[Collected data entries]
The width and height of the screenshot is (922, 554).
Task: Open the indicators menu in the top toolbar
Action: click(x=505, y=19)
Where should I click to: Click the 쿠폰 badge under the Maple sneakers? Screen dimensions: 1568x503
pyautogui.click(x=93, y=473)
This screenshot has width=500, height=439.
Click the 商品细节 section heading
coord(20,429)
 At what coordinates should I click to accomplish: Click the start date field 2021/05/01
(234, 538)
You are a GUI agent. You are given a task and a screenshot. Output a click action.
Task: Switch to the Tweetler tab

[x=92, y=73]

--

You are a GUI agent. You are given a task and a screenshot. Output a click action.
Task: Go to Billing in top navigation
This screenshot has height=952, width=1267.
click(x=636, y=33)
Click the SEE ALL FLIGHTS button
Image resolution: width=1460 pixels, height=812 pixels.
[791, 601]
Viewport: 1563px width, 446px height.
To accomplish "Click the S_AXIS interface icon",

...

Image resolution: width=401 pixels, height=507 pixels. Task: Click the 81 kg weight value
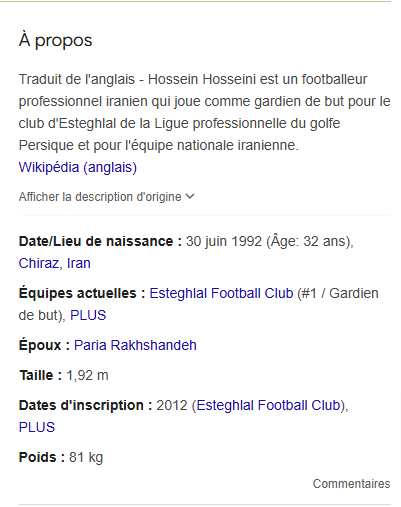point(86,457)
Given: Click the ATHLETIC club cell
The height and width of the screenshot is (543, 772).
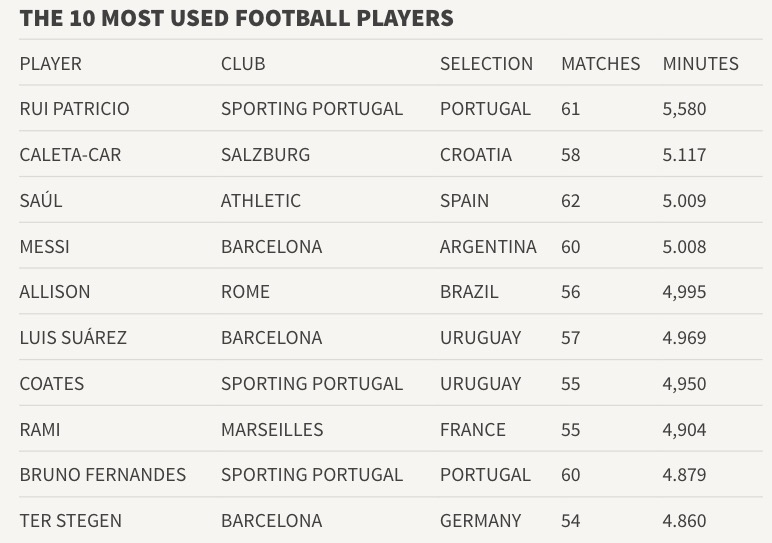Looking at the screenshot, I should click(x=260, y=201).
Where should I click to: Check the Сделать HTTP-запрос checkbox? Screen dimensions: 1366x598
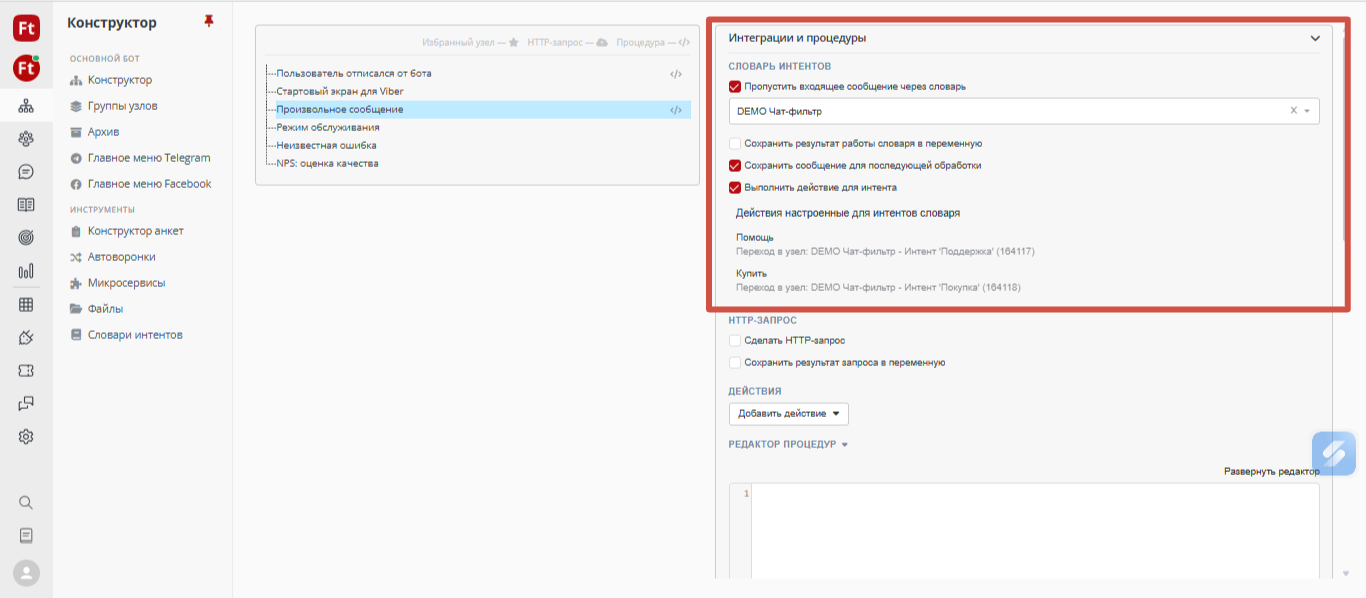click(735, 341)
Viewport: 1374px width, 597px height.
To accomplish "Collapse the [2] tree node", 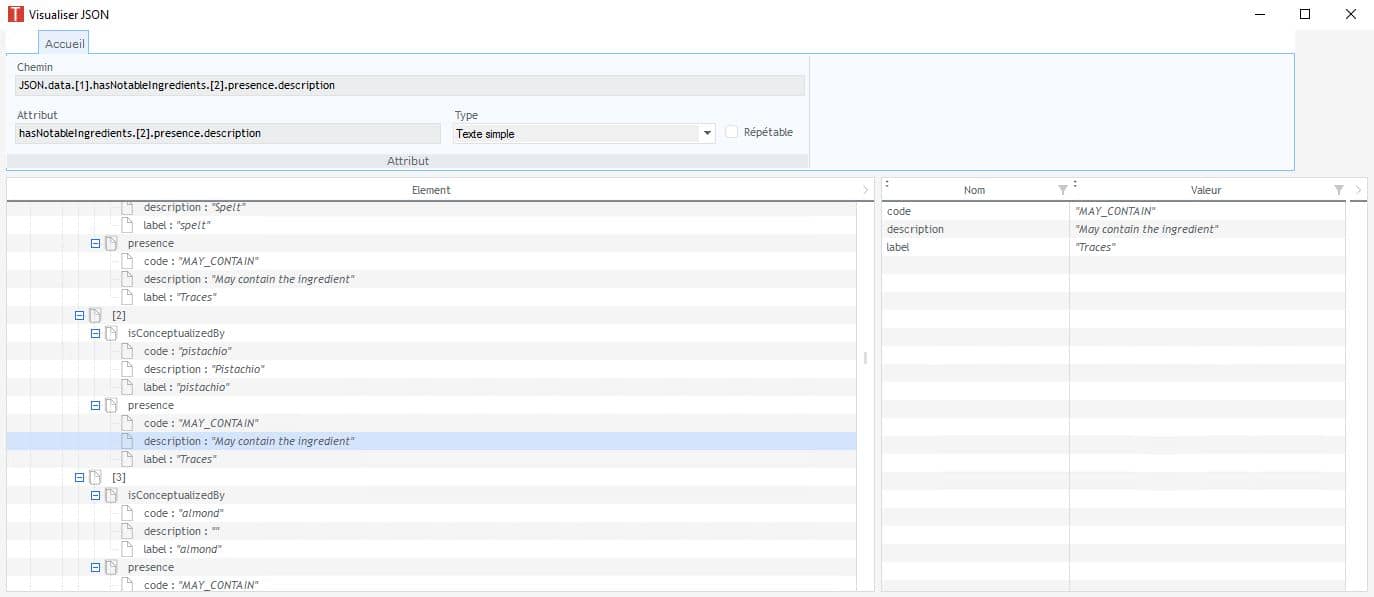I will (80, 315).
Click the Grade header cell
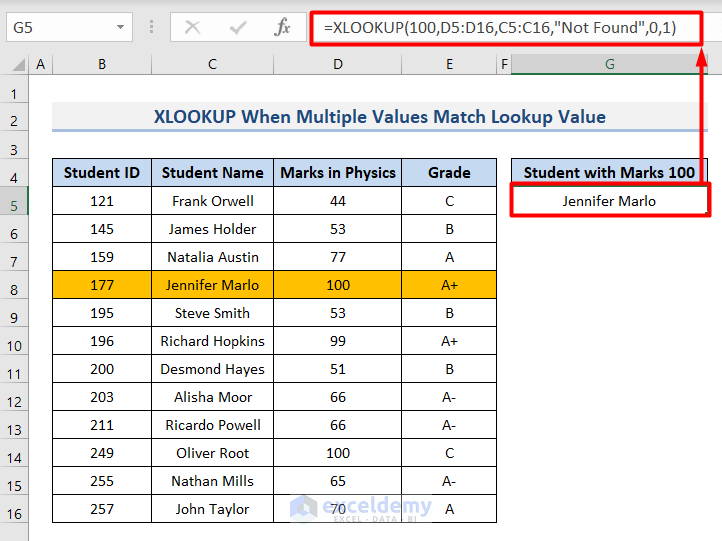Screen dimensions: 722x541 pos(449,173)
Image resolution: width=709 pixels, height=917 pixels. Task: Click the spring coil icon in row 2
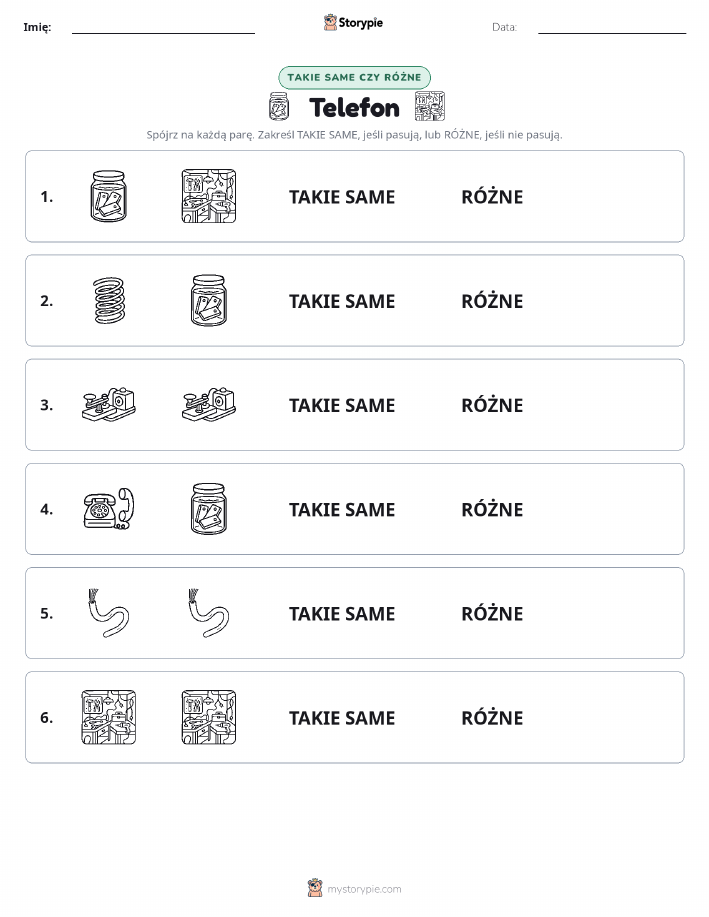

**Problem**
Above are some records. Copy each of their lines that holds the string "Viewport".

**Result for this exercise**
Viewport: 1563px width, 446px height.
Viewport: 1374px width, 597px height.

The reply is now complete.